2. The railroad system of claim 1, wherein each respective sensor suite of the centralized plurality of virtual sensor suites comprises at least two respective virtual sensors, the at least two virtual sensors configured to provide a redundant validity check to the data generated by each respective sensor suite.

3. The railroad system of claim 1, wherein the centralized plurality of virtual sensor suites comprises a cloud-based server.

4. The railroad system of claim 1, further comprising a plurality of respective localized virtual sensor suites in communication with the centralized data feed of GPS train tracking data, one of the virtual sensor suites of the plurality of localized virtual sensor suites configured to generate the data indicative of the train en route to the respective crossing, further ones of the plurality of respective localized virtual sensor suites respectively configured to generate further data indicative of further respective trains en route to further respective crossings.

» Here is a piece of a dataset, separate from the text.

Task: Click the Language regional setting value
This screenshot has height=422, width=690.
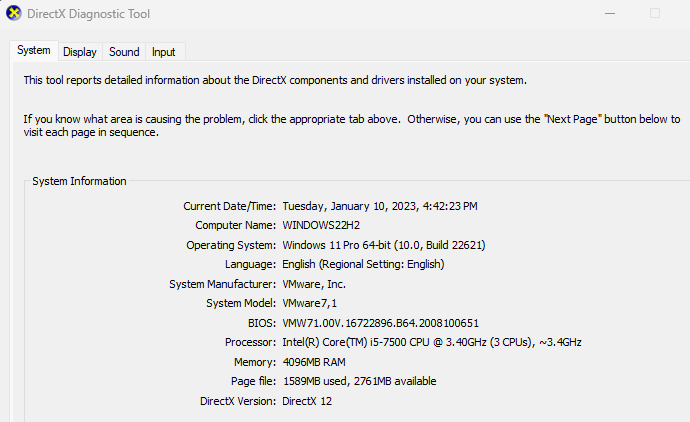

5. The railroad system of claim 4, wherein each respective sensor suite of the localized plurality of virtual sensor suites comprises at least two respective virtual sensors, the at least two virtual sensors configured to provide a redundant validity check to the data generated by each respective sensor suite of the localized plurality of virtual sensor suites.

6. The railroad system of claim 1, wherein the processor is configured to determine a speed of travel of the respective train en route to the respective crossing, wherein when the speed of travel is at or above a certain threshold speed value, and the measured elapsed time is at or within a predefined tolerance of a threshold warning time value, then the data set is flagged as a data set meeting a warning time requirement associated with the respective direction of travel on the respective railway track for the respective train en route to the respective crossing.

7. The railroad system of claim 6, wherein the control unit is further configured to associate a date and time indicative of when the measured elapsed time was obtained.

8. The railroad system of claim 7, further comprising a back office communication equipment in communication with the wayside inspector system to receive the data set stored in the memory of the wayside inspector system, the back office communication equipment configured to automatically report to a regulation administration data sets meeting the warning side requirement.

9. The railroad system of claim 1, wherein the processor is configured to determine a speed of travel of the respective train en route to the respective crossing, wherein when the speed of travel is at or above a certain threshold speed value, and the measured elapsed time is outside the predefined tolerance of the threshold warning time value, then the data set is flagged as a data set not meeting the warning time requirement associated with the respective direction of travel on the respective railway track for the respective train en route to the respective crossing.

10. The railroad system of claim 9, further comprising a back office communication equipment in communication with the wayside inspector system to receive the data set stored in the memory unit of the wayside inspector system, the back office communication equipment configured to automatically report to a party responsible for the respective crossing data sets not meeting the warning side requirement.

11. The railroad system of claim 1, wherein the processor includes a logic unit to determine whether or not a measurement of time elapsed is to be performed.

12. The railroad system of claim 9, further comprising a grade crossing predictor responsive to a multi-wire track connection configured to generate a signal sequence indicative of the respective direction of travel on the respective railway track of the respective train en route to the respective crossing.

13. The railroad system of claim 12, wherein the grade crossing predictor responsive to the multi-wire track connection indicative of the respective direction of travel on the respective railway track of the respective train en route to the respective crossing constitutes a backup to determine train direction in case the data originated from the real-time train tracking system is not available.